» **Directions for this task**
Count the lines in the items below that contain the word "agent", and give only that number.

◆ ◆ ◆ ◆ ◆ ◆ ◆

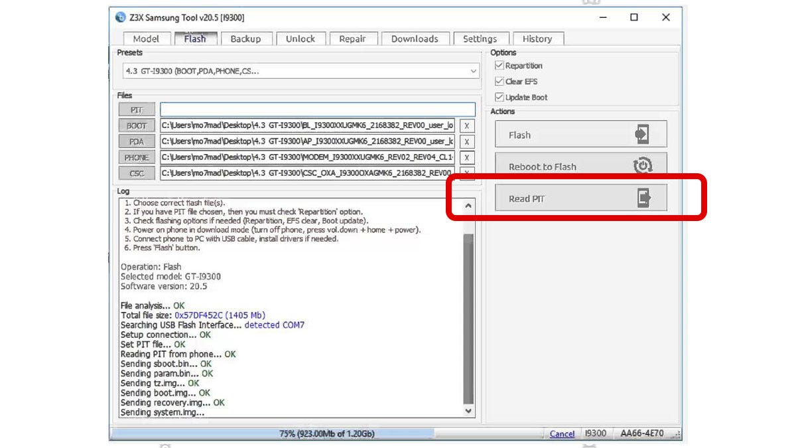796x448 pixels.
Task: Click the log scrollbar down arrow
Action: pyautogui.click(x=469, y=411)
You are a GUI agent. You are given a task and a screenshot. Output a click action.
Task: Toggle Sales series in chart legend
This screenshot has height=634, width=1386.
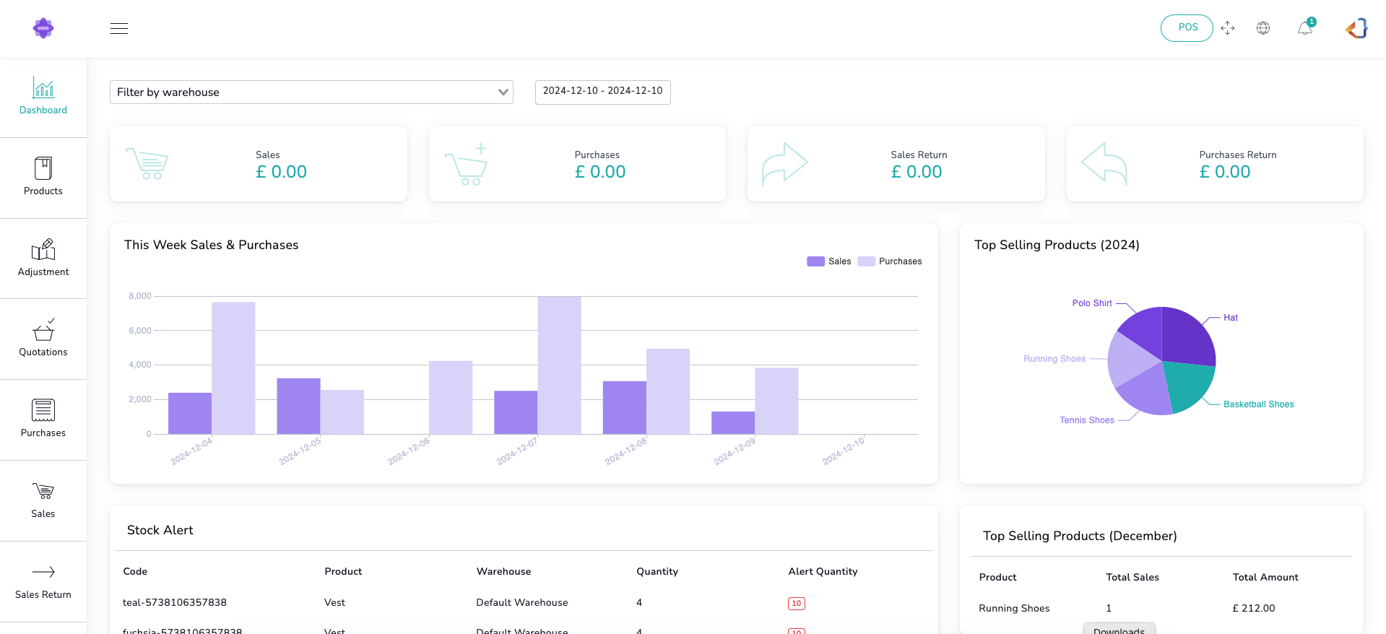828,261
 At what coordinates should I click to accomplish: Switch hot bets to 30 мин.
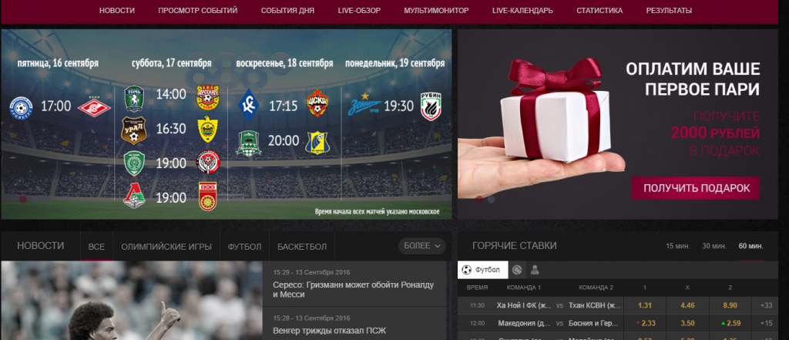(714, 246)
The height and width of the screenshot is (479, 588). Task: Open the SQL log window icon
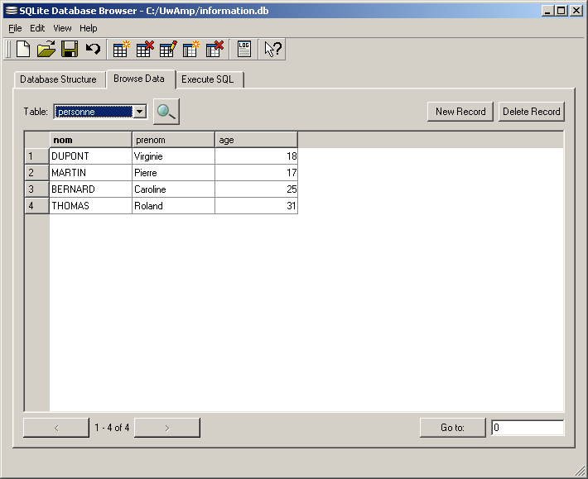tap(243, 49)
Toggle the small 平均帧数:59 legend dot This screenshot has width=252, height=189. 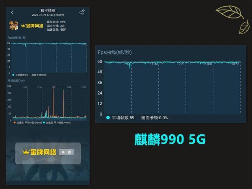pos(13,75)
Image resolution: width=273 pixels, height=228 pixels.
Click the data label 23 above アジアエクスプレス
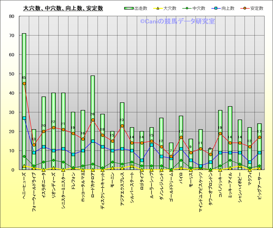(x=122, y=120)
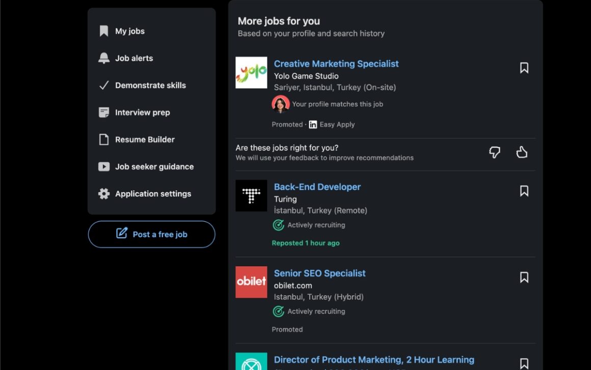Open the Job alerts bell icon
The width and height of the screenshot is (591, 370).
(103, 58)
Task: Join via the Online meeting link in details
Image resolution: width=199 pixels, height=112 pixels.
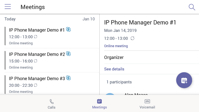Action: pyautogui.click(x=116, y=46)
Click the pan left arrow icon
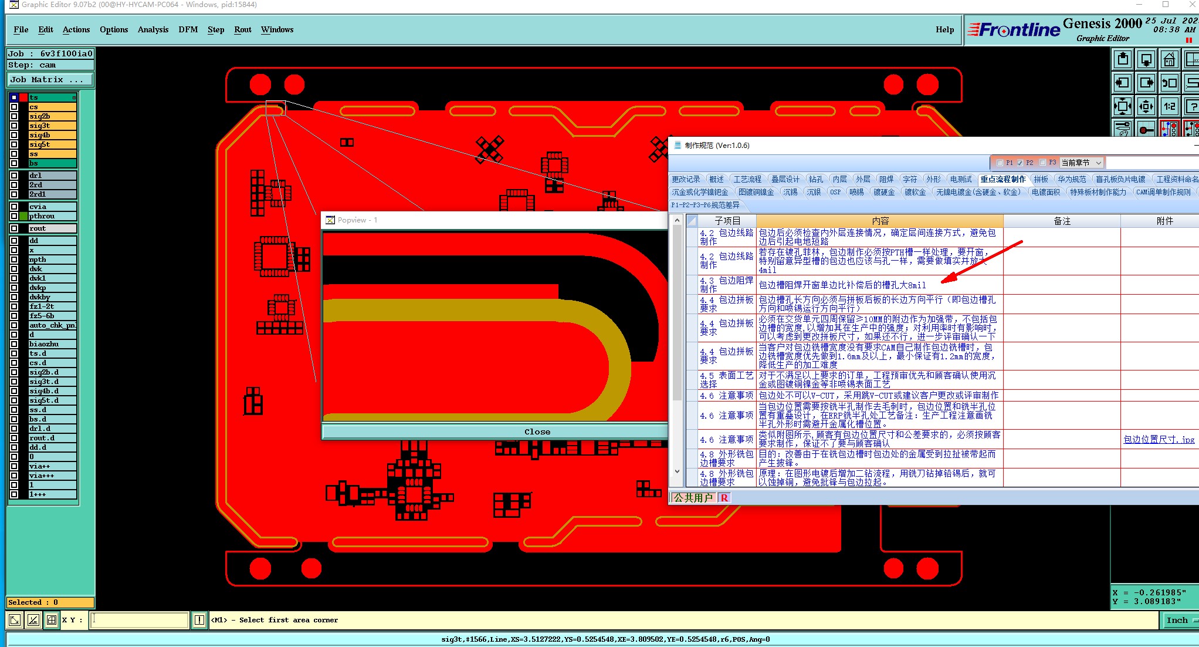 [1123, 83]
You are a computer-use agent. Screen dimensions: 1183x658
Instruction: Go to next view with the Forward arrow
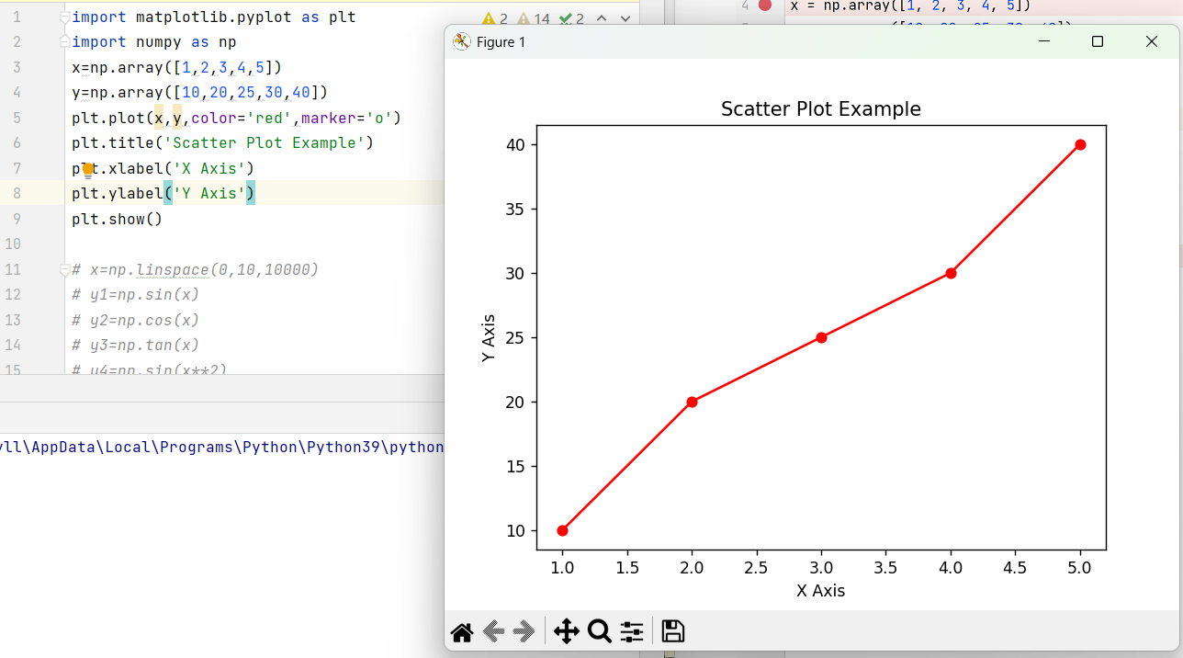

◆ ◆ ◆ ◆ ◆ ◆ ◆

» **Exercise result**
2